**WHAT TO DO**
Would you please transcribe, exactly as written, the lines of the entries below starting at the one that holds "Click the red exclamation icon for 超期问题" and ending at the one that holds "Viewport: 952px width, 1270px height.", both included?

─── MATERIAL FOR THIS TASK ───

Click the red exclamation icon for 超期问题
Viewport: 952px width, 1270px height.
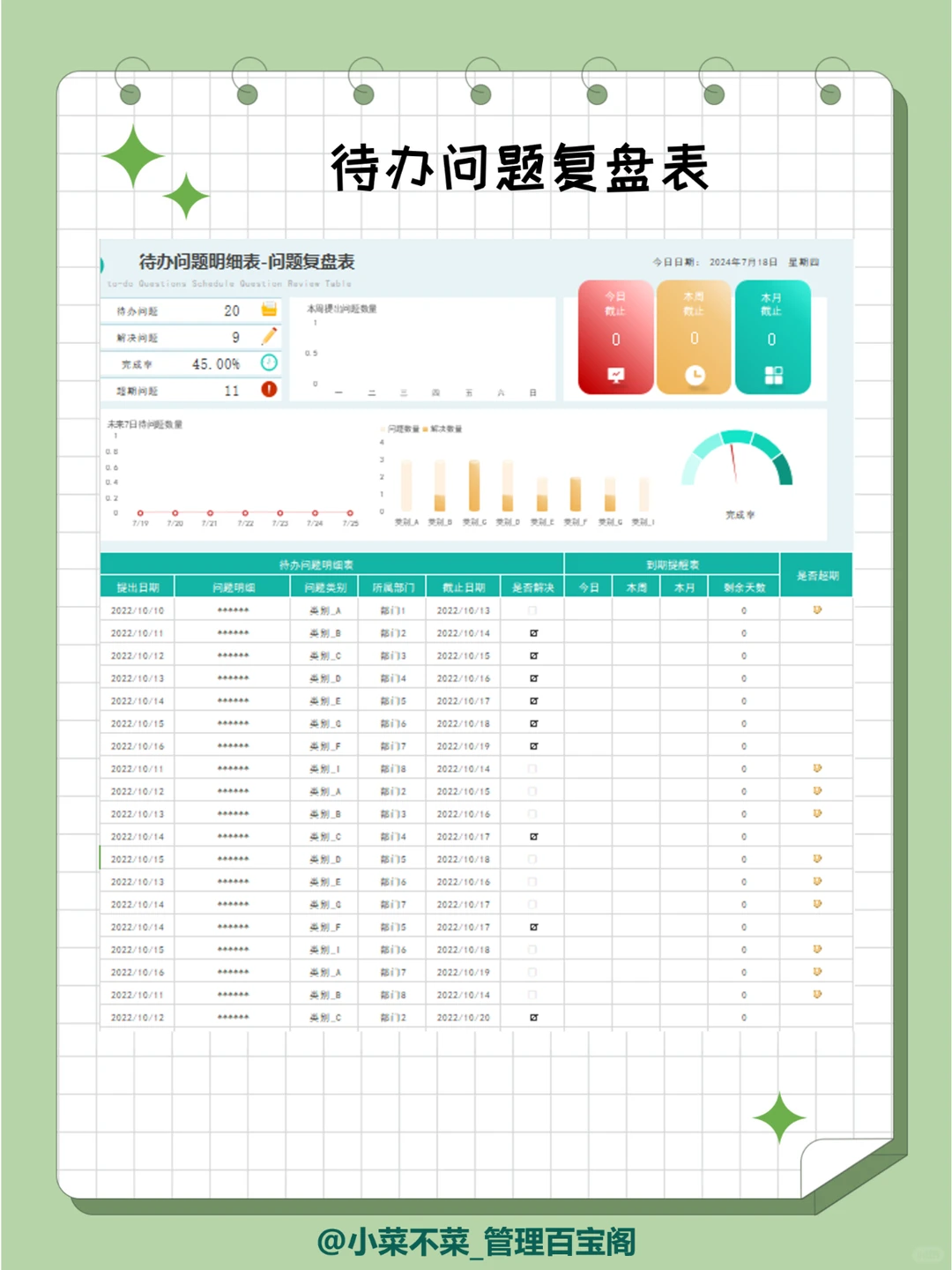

───
─── MATERIAL FOR THIS TASK ───

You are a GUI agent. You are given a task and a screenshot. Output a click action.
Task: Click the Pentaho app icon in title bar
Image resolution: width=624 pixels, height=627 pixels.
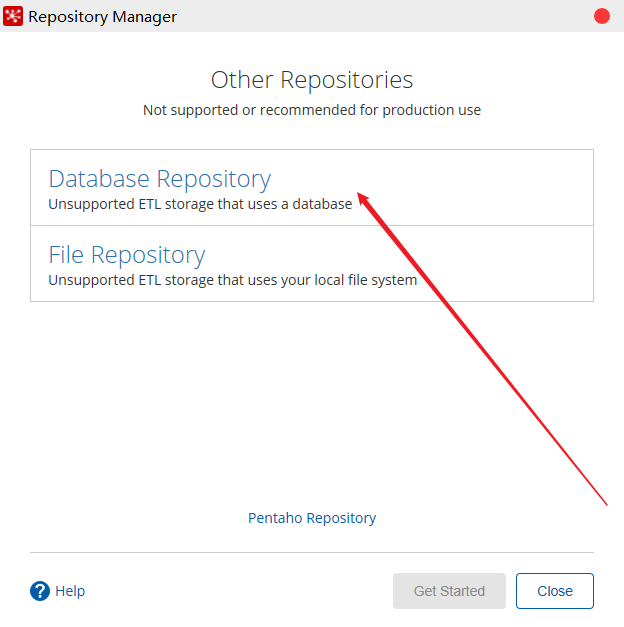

───
─── MATERIAL FOR THIS TASK ───

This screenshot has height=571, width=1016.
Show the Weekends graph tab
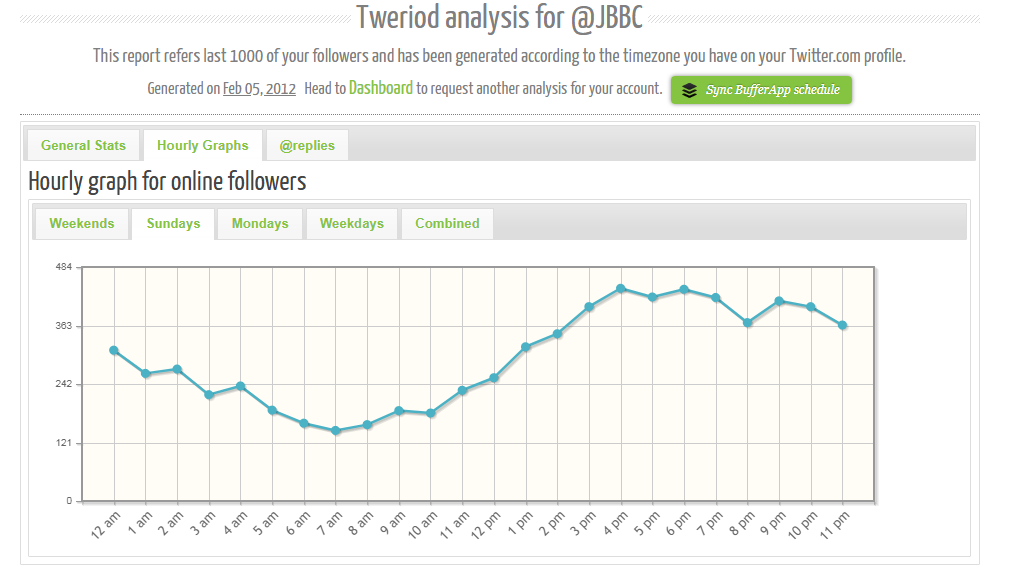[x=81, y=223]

───

**REPLY**
Click the red exclamation icon for 超期问题
Viewport: 952px width, 1270px height.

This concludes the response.